We are going on our third desert detours this September! I am counting the days! Our first was in January 2006 and our second in October 2008. The weather was awful in January and we were unable to follow the planned itinery. In October 2008 - the weather was great and we had a fantastic time. We certanly had experiences that would not have happened had we been on our own. It also gave us the confidence to stay on with friends after the tours. You have Moroccan staff travelling with you, A'hamid and Hassan, who are extremely helpful in many diferent situations. Take all the opportunities that are on offer. At Erb Chebbi the camel ride out in to the desert to stay overnight at a Berber camp, watching the sun rise over the dunes in the morning and the 4x4 drive in a Land Cruiser way out into the desert. We visited the driver's aunt in a remote camp and she gave us tea, bread baked in her oven and dates and then wanted us to stay for lunch! Going with desertdetours you know you have the backup if there are any problems. The staff are there to help in any situation. Buy a good map of Morocco and a guide book. My favourites are the Routh Guide and Eye Witness Dorling Kindersley. if you want to e mail me with any particular queries I shall be very happy to help. Val


----------



## geraldandannie (Jun 4, 2006)

Hi Val

First of all, welcome to MotorhomeFacts  

Secondly of all, thanks for the info. Morocco is on our list of 'must do'. One day, one day ...

Gerald


----------



## AberdeenAngus (Jul 26, 2008)

Get the Michellin map


----------



## bigfoot (May 16, 2005)

I did Egypt semi independently many years ago in a Carawagon. But Detours is the one I am promising myself, have a great time.


----------



## smithies (Jul 1, 2007)

*You wil love it*

Andrew and Shirley,

You will love the trip...gives a real taste of Morocco, and , as oldtart says..you may decide to stay on after the tour has finished. 8)

We too have done all those memorable things....and lots more in the 5 years we have been coming to Morocco !!!

Please Pm us with any specific questions...we will be happy to help !!

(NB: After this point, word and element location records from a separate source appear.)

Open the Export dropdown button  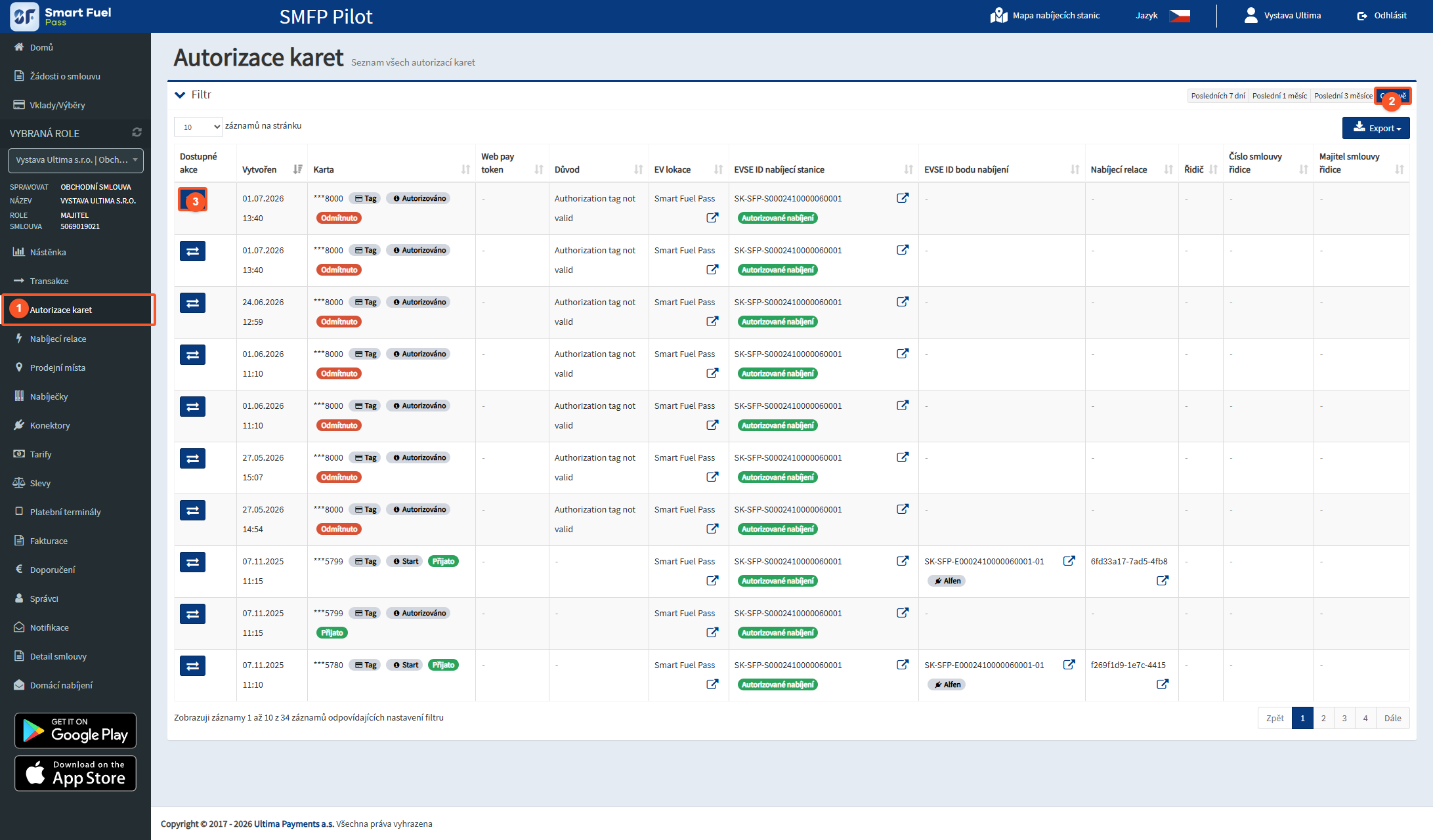1375,128
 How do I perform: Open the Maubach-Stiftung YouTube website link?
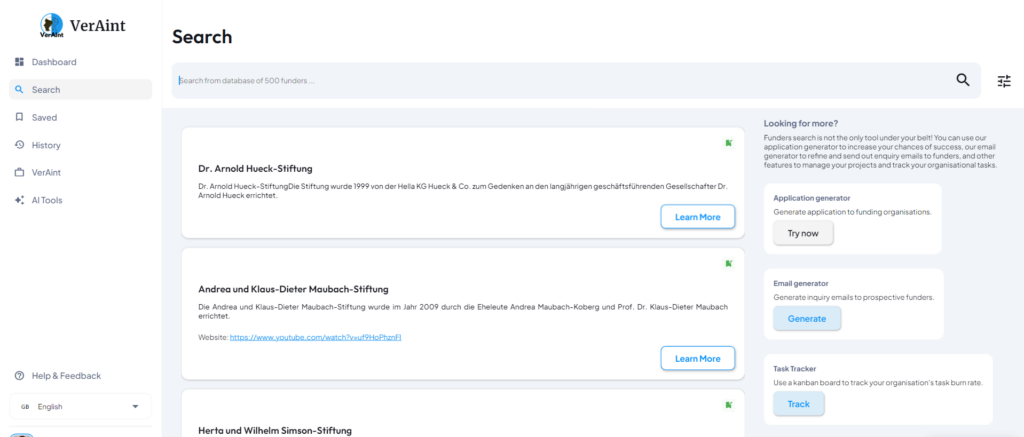315,338
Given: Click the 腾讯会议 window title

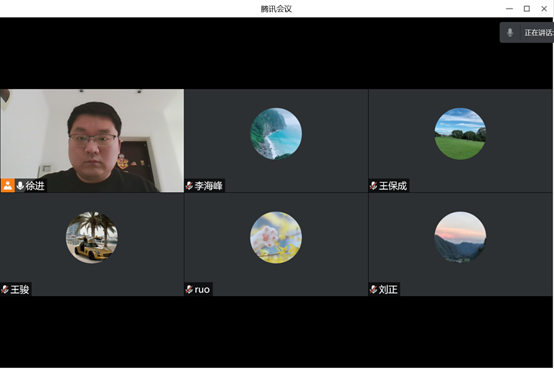Looking at the screenshot, I should tap(276, 9).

Jenny and Gordon (in Morocco )


----------



## ceejayt (Nov 25, 2005)

*Desert Detours*

We just got back from the January DD trip - I have to say it was beyond our expectations and one of the best holidays we have ever had. Having had a few weeks in Spain previously where I had had to think about where we were going/staying etc it was just so nice to relax and not worry about it for 3 weeks.
Ray is a very laid back and well practiced tour leader and Morocco is just a great place to go. We are going to return again next year I think if we can find the time. You will see dramatic scenery changes every day. Between us we took 1000 photos 9so don't come round to us to see the holiday photos!!!). We have put up some photos on the web to share with other people we were on the trip with. i will PM you the link to the site with the photos.


----------